Ledesma and colleagues [18] recently analyzed the relationship between GHSI scores and COVID-19 outcomes and found a quite different result than the others cited in this section: higher GHSI scores were associated with lower COVID-19 deaths18. Part of the reason for the difference is that these authors avoided problems of undercounting by focusing on excess mortality estimates. They also adjusted for population age and looked at mortality over two years (2020 and 2021) rather than a limited window. Ledesma and colleagues further analyzed the results in a multivariate regression exploring the impact of the six components of the GHSI. Controlling for the other components, they found that the “risk environment score” had a stronger relationship to COVID-19 mortality than any of the others. This score includes government effectiveness, public confidence in governance, trust in medical and health advice, and related factors. Thus, it differs conceptually from the other five components, which are more traditional preprepared measures. This suggests that the GHSI is a good measure of resilience, measuring both preparedness and social capital.

Conclusions

As always in assessing measurement systems, the purpose is critical. If the goal is, as suggested by the Independent Panel, to identify “the points at which coordination structures and decision-making may fail” [8], analyses of summary metrics can be useful.

Preparedness metrics, however, were not intended to predict outcomes. Rather, the WHO’s SPAR tool was developed to hold countries accountable for fulfilling their obligations under the International Health Regulations [19]. Other measurement systems, such as the JEE tool, are intended to identify gaps in preparedness systems and to allow countries to engage with donors and partners such as UN agencies, local and international nongovernmental organizations to target resources effectively [10]. In other words, it is about what countries do to enhance preparedness capacities, not the outcomes they achieve. For these purposes, the question is not whether the SPAR, JEE, the GHSI and similar metrics predict overall COVID-19 outcomes, but rather whether they identify gaps in preparedness capacities and capabilities that are necessary, but not sufficient, to guarantee good outcomes.

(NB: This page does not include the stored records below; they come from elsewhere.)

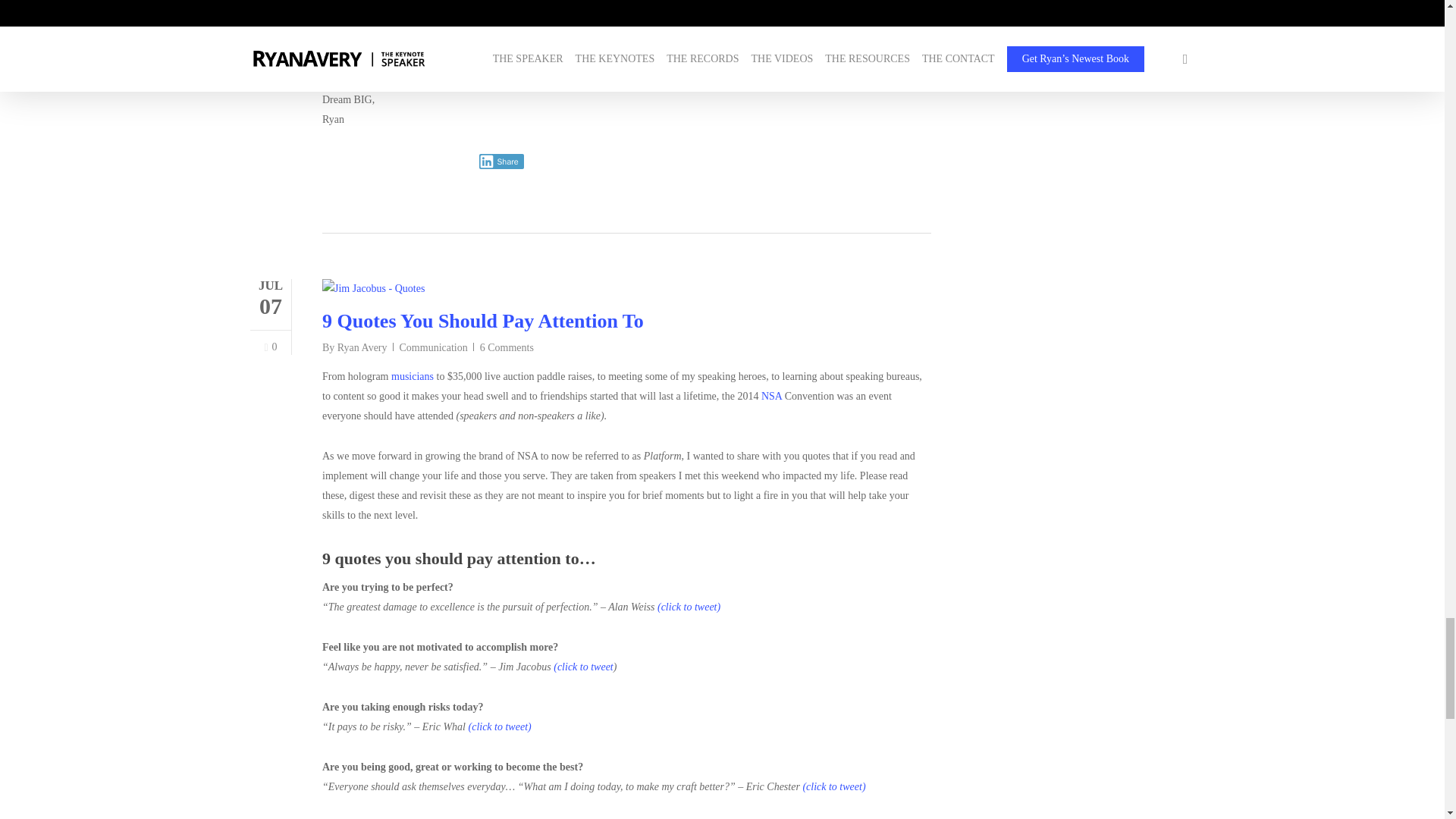
9 Quotes You Should Pay Attention To (482, 321)
0 (269, 347)
Share (501, 160)
Posts by Ryan Avery (362, 347)
Love this (269, 347)
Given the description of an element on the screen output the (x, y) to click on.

As important as effective political leadership and trust in institutions are, countries cannot hold one another accountable for having good political leadership or trust in institutions.

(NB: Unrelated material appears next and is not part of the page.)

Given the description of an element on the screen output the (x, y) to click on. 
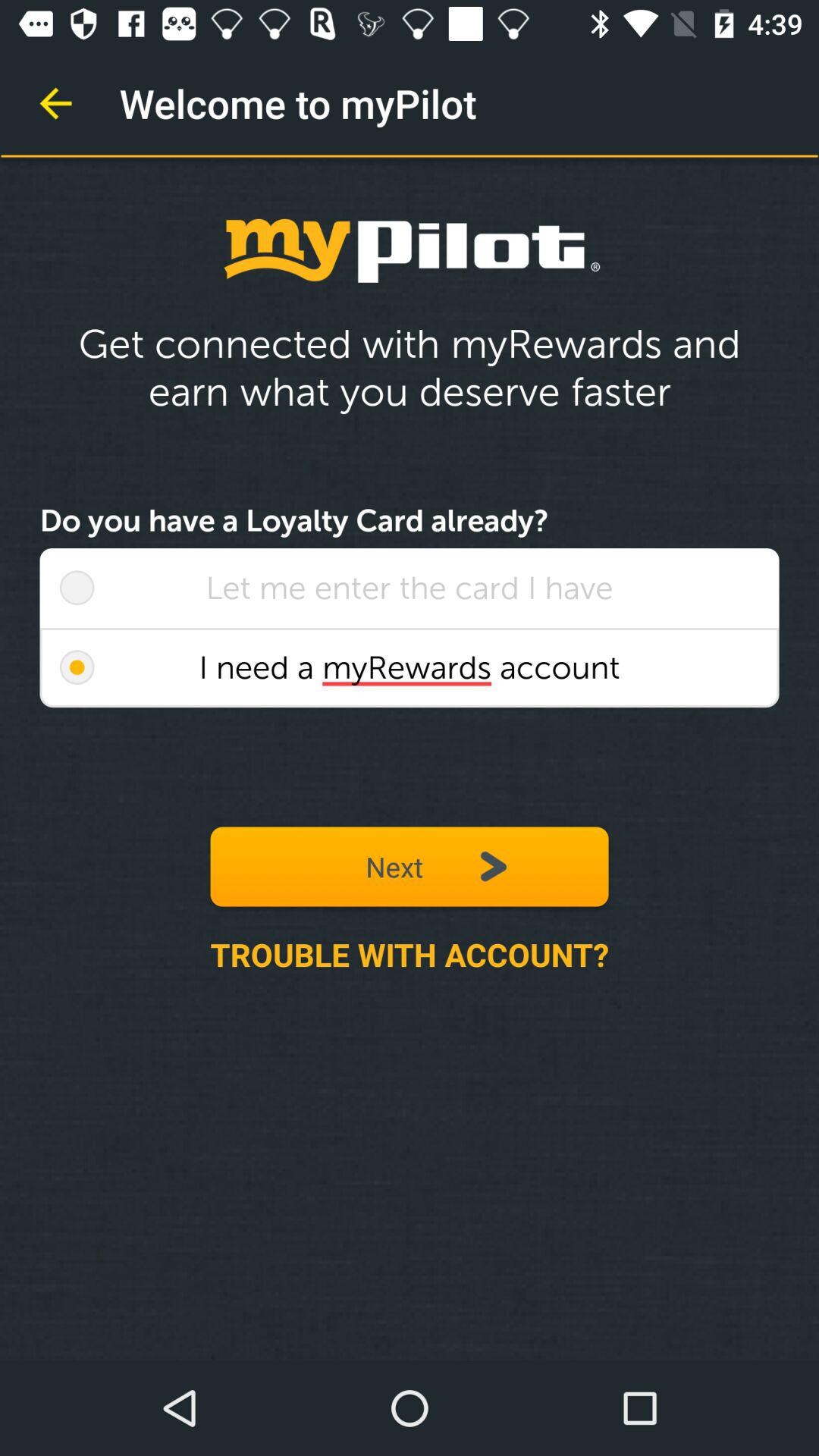
swipe until i need a (409, 667)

It is also important to consider the nature of the systems that we are seeking to measure and improve. Predictive validity is a perfectly reasonable approach in systems where cause-effect relationships are relatively stable and knowable. However, such reliable “if–then” knowledge is harder to come by in highly complex and changing systems, and where the impact of a factor X may be highly conditional on the any number of contextual factors. Prediction would, of course, be very desirable in such situations. Here we are reminded of Berwick’s widely-read essay “The Science of Improvement,” where he argues that for complex social interventions – “whose effectiveness … is sensitive to an array of influences: leadership, changing environments, details of implementation, organizational history, and much more” [20] – it is necessary to understand the complexities through detailed examples of processes and dynamics. We fear that too much focus on predictive validity – while perhaps understandable – may distract us from this task.